布団の中で、俺たちは向かい合う形で横になった。

腕枕なんかはハードルが高すぎるので、ただ隣で寄り添うだけだ。

それでも、同じ布団に入っているという事実だけで、変な汗をかきそうになる。

「……ふふっ」

凛が小さく笑って、布団の中で俺のパジャマの袖を軽く掴んできた。

「どうした?」

「朝陽くん……心臓の音、すごい聞こえる」

「……そりゃ、緊張するだろ。普通に。凛のベッドだし」

俺が少しむくれて答えると、凛は「ごめんね」と言いながら、少しだけ俺の方に身を寄せてきた。

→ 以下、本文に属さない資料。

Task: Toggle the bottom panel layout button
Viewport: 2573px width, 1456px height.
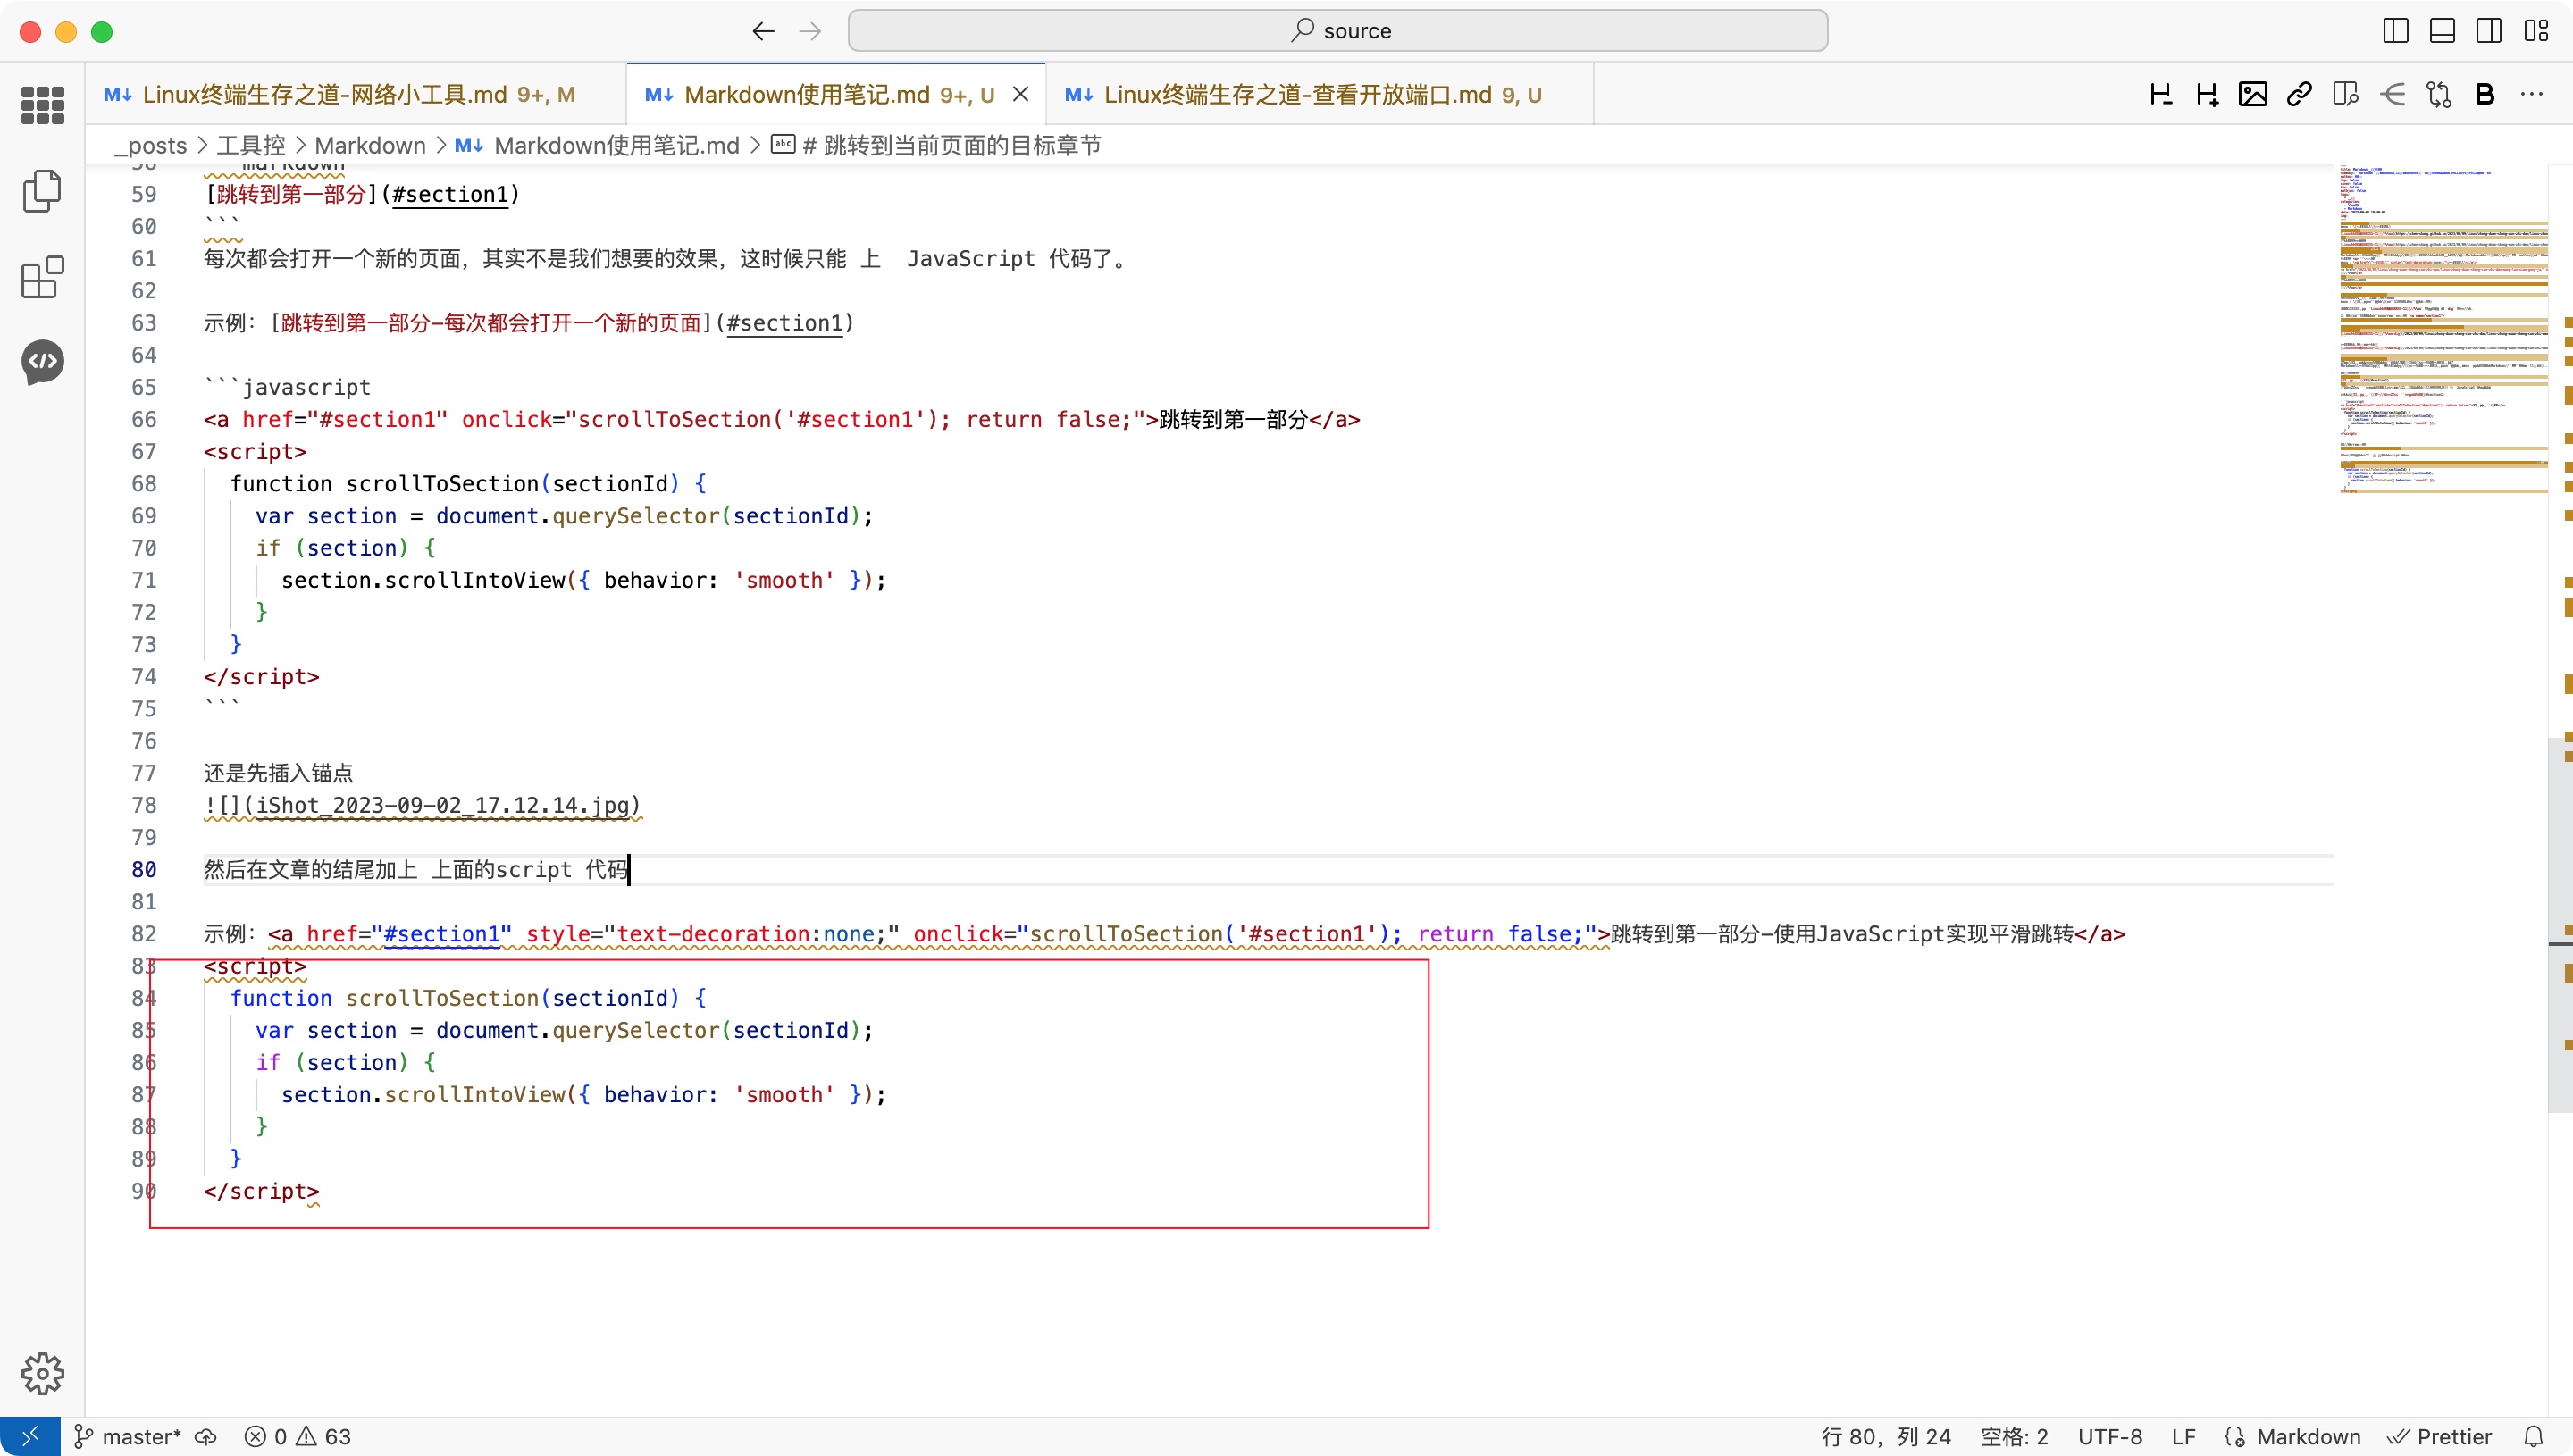Action: pos(2442,31)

「でも……すごく安心する。朝陽くんが隣にいてくれるって、こんなにあったかいんだね」

「……」

「あのね。告白してくれる少し前から、朝陽くん、すごく積極的に触れてくれるようになって……私、それがすごく嬉しかった」

凛が、思い出すように静かに語り始める。

「告白の時も、『おいで』って腕を広げてくれたし……今日も、外でずっと手を繋いで歩いてくれたでしょ。それがすごく嬉しくて」

「ああ……」

俺は少し照れくさくなりながらも、自分の正直な気持ちを打ち明けた。

「……本当は今まで、『サポーター』っていう立場でずっと我慢してたからさ。……付き合うことになって、少しタガが外れかけてるのかもしれない」

「タガが、外れかけてる?」

「うん。恋人になったんだし、もっと恋人っぽいことしてもいいんだって思ったら……少しずつでも、そういうことしていきたいなって思って。それで、自然と手が出ちゃってたというか」

俺の言葉に、凛はパァッと表情を明るくして、嬉しそうに目を細めた。

「うん……。だから、もっと触ってくれていいんだよ?」

上目遣いで、少しだけ恥ずかしそうに、でも真っ直ぐにそう告げられた。

俺は一瞬息が詰まりそうになったけれど、照れ隠しに小さく息を吐いてから、ゆっくりと手を伸ばした。

そして、彼女の頭を優しく撫でる。

子供を寝かしつけるみたいに、ゆっくりと、一定のリズムで。

「……気持ちいい。なんだか、すぐ眠くなっちゃいそう……」

「いいよ、ゆっくり寝な。今日はいっぱい歩いて疲れただろ」

「うん……。朝陽くん、今日は本当にありがとう……」

頭を撫でる手の動きに合わせて、凛のまぶたが少しずつ重そうに下がっていく。

やがて、短く言葉を交わす間隔が長くなり、スースーと規則正しい寝息が聞こえ始めた。

(……寝たか)

俺は緊張で少し固まっていた体の力を抜き、隣で眠る彼女の顔を静かに見つめた。

穏やかで、幸せそうな寝顔だった。

少しだけ前髪を直してやり、俺は音を立てないようにゆっくりと布団から抜け出す。

「……おやすみ、凛」

誰にも聞こえないくらい小さな声で呟き、俺は静かにドアを閉めて自分の部屋へと帰った。

少しだけ冷たくなった秋の夜風が、火照った顔に心地よかった。